(Stored items)
⟨

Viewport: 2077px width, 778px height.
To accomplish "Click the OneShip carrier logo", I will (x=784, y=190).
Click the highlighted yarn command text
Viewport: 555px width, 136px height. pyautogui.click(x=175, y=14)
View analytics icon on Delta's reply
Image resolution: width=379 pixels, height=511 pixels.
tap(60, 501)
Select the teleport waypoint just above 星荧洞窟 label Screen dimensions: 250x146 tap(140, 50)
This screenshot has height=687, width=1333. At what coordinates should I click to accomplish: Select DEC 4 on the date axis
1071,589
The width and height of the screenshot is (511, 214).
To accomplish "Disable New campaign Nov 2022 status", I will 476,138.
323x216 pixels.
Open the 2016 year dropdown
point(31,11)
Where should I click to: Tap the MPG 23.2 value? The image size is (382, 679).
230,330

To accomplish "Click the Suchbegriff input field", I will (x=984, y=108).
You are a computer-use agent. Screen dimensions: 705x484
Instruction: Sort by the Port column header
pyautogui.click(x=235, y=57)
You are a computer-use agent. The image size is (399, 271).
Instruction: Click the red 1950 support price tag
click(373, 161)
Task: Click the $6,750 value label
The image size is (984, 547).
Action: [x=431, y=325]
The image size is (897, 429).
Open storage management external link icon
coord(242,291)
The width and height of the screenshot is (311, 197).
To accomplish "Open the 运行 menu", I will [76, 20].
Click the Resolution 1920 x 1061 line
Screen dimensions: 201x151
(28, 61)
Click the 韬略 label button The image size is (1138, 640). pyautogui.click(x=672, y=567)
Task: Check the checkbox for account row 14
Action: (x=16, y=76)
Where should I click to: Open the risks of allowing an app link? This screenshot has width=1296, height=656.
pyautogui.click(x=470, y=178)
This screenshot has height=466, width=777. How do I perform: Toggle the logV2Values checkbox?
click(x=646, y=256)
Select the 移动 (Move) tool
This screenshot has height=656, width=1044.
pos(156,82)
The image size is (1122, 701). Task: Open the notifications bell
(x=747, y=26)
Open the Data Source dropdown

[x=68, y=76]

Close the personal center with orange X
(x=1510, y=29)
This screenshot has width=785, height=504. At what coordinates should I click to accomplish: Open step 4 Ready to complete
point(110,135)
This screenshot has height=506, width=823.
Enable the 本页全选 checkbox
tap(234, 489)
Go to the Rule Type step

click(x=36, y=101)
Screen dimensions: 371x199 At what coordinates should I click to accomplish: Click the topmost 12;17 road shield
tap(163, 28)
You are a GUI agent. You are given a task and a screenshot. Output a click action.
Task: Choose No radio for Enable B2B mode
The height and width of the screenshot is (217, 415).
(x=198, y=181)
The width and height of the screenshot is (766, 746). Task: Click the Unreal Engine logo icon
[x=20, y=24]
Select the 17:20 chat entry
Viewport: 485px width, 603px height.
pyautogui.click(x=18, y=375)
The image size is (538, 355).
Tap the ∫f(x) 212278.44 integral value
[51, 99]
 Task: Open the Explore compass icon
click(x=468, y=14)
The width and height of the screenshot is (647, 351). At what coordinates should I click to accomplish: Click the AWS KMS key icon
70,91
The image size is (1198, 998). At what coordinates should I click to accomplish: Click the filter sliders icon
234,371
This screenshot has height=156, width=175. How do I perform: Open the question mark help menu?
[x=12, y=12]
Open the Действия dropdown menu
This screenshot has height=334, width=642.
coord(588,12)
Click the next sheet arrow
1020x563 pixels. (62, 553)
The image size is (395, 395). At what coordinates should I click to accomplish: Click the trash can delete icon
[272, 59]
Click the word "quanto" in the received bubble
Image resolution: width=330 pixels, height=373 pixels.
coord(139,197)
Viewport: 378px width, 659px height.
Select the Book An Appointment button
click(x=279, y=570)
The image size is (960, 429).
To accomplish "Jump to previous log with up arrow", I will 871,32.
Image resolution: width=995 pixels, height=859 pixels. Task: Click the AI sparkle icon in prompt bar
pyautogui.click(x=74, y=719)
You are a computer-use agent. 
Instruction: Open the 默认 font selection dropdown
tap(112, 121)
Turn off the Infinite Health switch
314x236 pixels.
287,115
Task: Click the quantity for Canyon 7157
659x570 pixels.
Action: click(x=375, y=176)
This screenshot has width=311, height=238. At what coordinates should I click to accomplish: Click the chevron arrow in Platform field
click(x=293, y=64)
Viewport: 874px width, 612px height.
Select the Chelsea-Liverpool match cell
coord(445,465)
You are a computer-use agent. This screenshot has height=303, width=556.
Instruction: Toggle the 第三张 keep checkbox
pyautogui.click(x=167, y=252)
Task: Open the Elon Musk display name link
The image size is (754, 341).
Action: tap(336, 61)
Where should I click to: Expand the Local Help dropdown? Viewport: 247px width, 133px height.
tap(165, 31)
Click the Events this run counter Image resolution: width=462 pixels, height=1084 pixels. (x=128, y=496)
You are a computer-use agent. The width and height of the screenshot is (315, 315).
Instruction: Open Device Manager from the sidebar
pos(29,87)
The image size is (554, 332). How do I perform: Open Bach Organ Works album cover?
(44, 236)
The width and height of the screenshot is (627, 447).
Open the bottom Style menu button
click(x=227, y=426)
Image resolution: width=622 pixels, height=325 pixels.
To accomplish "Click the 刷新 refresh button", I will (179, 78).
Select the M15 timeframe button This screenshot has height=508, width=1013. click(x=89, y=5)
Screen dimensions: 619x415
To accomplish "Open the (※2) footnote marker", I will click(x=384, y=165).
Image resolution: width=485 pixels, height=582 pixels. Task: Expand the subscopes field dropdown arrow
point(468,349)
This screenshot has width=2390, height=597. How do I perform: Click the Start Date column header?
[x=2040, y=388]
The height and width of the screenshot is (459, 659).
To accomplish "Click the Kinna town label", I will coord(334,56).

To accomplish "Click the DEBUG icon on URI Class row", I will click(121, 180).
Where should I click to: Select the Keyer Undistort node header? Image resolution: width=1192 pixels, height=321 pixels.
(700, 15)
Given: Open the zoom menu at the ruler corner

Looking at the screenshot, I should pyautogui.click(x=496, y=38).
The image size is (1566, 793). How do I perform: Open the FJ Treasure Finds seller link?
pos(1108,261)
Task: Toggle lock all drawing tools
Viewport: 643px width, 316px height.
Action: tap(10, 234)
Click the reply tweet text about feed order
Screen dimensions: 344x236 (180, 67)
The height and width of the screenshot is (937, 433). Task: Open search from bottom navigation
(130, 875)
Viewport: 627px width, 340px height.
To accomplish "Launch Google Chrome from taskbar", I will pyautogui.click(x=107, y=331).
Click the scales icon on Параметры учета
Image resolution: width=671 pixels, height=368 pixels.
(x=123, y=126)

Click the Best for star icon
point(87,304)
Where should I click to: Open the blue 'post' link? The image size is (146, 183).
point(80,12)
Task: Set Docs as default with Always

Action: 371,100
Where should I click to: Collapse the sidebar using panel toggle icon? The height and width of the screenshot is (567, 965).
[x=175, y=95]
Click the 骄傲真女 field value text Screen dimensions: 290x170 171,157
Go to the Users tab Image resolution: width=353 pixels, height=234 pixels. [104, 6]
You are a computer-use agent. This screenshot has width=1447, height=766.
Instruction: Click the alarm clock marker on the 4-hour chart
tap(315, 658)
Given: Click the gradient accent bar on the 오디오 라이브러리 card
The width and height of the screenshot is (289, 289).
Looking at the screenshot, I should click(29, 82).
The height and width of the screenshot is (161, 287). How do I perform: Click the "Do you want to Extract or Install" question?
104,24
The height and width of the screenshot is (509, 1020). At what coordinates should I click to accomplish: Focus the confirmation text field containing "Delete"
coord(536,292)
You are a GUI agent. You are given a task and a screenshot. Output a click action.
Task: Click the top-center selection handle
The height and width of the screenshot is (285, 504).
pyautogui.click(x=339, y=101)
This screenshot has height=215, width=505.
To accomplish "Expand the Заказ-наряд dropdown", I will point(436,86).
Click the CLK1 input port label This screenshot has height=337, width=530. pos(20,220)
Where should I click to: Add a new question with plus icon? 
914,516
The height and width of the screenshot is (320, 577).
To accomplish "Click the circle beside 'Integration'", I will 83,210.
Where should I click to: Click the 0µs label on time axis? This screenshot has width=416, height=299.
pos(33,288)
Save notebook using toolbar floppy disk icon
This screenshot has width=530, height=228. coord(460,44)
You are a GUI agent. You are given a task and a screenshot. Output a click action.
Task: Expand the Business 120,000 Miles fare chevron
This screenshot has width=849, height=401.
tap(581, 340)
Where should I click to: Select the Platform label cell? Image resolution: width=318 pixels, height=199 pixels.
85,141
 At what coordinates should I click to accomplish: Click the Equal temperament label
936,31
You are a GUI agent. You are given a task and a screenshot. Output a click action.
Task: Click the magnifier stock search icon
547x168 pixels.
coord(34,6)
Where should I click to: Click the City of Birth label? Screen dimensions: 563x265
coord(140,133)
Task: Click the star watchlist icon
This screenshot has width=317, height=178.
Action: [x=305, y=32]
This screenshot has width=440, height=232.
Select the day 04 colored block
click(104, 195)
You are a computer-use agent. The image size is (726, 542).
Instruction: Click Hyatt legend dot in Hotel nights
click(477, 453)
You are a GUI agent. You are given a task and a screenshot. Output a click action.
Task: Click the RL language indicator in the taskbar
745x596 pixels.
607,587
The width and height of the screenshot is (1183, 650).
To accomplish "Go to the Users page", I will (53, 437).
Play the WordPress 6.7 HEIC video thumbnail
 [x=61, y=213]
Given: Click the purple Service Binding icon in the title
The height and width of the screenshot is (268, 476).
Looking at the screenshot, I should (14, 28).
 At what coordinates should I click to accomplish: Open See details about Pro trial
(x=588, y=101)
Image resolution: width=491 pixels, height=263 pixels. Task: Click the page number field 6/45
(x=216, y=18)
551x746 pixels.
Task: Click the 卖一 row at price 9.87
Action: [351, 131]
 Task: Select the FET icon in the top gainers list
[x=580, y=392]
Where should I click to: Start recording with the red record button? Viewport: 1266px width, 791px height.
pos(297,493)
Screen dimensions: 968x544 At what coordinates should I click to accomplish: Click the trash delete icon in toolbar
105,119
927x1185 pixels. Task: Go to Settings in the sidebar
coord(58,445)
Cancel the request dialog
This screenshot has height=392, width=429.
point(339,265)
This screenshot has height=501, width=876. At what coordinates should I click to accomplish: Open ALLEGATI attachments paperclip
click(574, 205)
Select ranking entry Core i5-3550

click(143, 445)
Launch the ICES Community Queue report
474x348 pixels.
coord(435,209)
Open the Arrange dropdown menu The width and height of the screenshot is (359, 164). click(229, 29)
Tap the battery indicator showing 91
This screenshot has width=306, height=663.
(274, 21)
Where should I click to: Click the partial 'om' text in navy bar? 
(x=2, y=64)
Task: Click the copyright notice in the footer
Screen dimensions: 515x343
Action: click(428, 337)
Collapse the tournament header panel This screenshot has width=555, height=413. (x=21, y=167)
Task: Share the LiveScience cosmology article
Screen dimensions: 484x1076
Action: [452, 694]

⟩

Beginning with the line that has "Where should I click to: Click the 0µs" and ending with the line that has "Task: Expand the Business", set down the lines above exactly and include no others.

Where should I click to: Click the 0µs label on time axis? This screenshot has width=416, height=299.
pos(33,288)
Save notebook using toolbar floppy disk icon
This screenshot has width=530, height=228. coord(460,44)
You are a GUI agent. You are given a task and a screenshot. Output a click action.
Task: Expand the Business 120,000 Miles fare chevron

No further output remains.